Experimental Investigation of Natural Circulation Stability Phenomena in a New Loop Heat Pipe Model

Authors

  • Alif Rahman Wirza Department of Mechanical Engineering, Diponegoro University, Jl. Prof. Sudharto, S.H., Tembalang-Semarang 50275, Indonesia
  • Mukhsinun Hadi Kusuma Research Centre for Nuclear Reactor Technology, Research Organization for Nuclear Energy, National Research and Innovation Agency, Building No. 80 BJ Habibie Science and Technology Area, South Tangerang 15314, Indonesia
  • Khoiri Rozi Department of Mechanical Engineering, Diponegoro University, Jl. Prof. Sudharto, S.H., Tembalang-Semarang 50275, Indonesia
  • Berkah Fajar Tamtomo Kiono Department of Mechanical Engineering, Diponegoro University, Jl. Prof.
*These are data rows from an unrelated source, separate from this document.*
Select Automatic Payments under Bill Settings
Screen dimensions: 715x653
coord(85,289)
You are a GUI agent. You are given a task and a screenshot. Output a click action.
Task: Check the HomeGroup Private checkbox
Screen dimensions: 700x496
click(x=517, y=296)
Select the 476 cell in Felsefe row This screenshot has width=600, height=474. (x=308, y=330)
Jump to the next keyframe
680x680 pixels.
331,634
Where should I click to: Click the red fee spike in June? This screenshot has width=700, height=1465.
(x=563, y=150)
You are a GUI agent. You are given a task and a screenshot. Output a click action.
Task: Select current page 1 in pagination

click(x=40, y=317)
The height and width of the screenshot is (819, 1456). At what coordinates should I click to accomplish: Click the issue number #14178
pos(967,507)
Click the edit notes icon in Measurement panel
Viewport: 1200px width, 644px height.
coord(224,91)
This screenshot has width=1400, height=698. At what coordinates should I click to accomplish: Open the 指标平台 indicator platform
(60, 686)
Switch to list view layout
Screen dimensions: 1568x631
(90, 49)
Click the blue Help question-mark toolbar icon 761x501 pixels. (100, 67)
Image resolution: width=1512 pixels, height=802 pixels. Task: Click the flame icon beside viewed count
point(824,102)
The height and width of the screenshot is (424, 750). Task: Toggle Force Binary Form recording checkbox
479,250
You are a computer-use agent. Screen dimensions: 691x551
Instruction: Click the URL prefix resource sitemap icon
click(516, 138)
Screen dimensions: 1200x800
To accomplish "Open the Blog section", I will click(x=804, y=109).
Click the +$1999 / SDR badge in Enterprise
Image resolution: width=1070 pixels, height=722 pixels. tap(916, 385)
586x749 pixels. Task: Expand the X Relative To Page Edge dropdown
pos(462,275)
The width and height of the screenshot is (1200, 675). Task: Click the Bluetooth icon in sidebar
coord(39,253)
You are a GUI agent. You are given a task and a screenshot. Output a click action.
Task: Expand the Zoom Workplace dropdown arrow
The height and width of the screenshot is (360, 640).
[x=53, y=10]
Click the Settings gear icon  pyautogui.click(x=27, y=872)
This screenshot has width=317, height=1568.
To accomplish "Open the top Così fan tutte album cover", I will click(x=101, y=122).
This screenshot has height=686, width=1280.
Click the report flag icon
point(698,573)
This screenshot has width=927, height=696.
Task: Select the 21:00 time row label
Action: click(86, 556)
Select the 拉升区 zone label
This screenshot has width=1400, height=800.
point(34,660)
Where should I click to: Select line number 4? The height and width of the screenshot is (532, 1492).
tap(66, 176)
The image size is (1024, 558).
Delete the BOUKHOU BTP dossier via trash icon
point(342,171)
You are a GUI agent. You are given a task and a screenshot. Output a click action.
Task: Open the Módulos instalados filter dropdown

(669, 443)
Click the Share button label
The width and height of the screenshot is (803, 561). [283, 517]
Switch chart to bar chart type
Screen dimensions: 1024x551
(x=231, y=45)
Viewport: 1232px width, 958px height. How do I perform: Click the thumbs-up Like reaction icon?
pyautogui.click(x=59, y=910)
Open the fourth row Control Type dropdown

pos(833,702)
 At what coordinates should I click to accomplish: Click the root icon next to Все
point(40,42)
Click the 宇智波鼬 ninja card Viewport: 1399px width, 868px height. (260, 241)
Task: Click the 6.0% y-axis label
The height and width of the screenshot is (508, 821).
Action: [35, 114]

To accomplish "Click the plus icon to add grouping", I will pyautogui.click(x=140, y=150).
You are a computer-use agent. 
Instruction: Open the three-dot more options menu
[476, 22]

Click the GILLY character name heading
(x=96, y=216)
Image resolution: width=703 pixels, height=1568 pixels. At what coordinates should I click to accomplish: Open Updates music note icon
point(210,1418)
Sudharto, S.H., Tembalang-Semarang 50275, Indonesia
  • Mika Ramadhani Restiawan Department of Mechanical Engineering, Diponegoro University, Jl. Prof. Sudharto, S.H., Tembalang-Semarang 50275, Indonesia
  • Giarno Research Centre for Nuclear Reactor Technology, Research Organization for Nuclear Energy, National Research and Innovation Agency, Building No. 80 BJ Habibie Science and Technology Area, South Tangerang 15314, Indonesia
  • Yoyok Dwi Setyo Pambudi Research Centre for Nuclear Reactor Technology, Research Organization for Nuclear Energy, National Research and Innovation Agency, Building No. 80 BJ Habibie Science and Technology Area, South Tangerang 15314, Indonesia
  • Muhammad Yunus Research Centre for Nuclear Reactor Technology, Research Organization for Nuclear Energy, National Research and Innovation Agency, Building No. 80 BJ Habibie Science and Technology Area, South Tangerang 15314, Indonesia
  • Sofia Loren Butarbutar Research Centre for Nuclear Reactor Technology, Research Organization for Nuclear Energy, National Research and Innovation Agency, Building No. 80 BJ Habibie Science and Technology Area, South Tangerang 15314, Indonesia
  • Sumantri Hatmoko Research Centre for Nuclear Reactor Technology, Research Organization for Nuclear Energy, National Research and Innovation Agency, Building No. 80 BJ Habibie Science and Technology Area, South Tangerang 15314, Indonesia
  • Nanang Apriadi Department of Mechanical Engineering, Diponegoro University, Jl. Prof. Sudharto, S.H., Tembalang-Semarang 50275, Indonesia
  • Afifa Pramesyawari Department of Mechanical Engineering, Diponegoro University, Jl. Prof. Sudharto, S.H., Tembalang-Semarang 50275, Indonesia

Keywords:

Filling ratio, Natural circulation stability, LHP, Passive cooling system, Nuclear installation

Abstract

The severe accident at the Fukushima Dai-ichi Nuclear Power Plant in Japan in 2011 highlighted the critical need for a passive cooling system to dissipate residual decay heat following the failure of active cooling systems in the nuclear facility. The loop heat pipe (LHP) is a promising technology for such applications. The objective of this research is to understand the natural circulation stability phenomena of new LHP model under various conditions of filling ratio and heat load. The experimental methodology employed a laboratory-scale LHP model made of copper with an inner diameter of 0.104 m. The experiments were designed with filling ratios of 20%, 40%, 60%, 80%, and 100%, and hot water temperature as the evaporator heat source with variations of 60 °C, 70 °C, 80 °C, and 90 °C. The initial operating pressure was 10665.6 Pa, with a 5˚ inclination angle, demineralized water as the working fluid, and cooled by air at a velocity of 2.5 m/s. The results show that LHP natural circulation happens in two phases and stays stable. The best performance was seen at 90 °C and an 80% filling ratio. The conclusion of this research indicates that natural circulation stability in LHP operates well and occurs in two phases. This demonstrates that LHP effectively acts as a heat absorber and heat dissipator.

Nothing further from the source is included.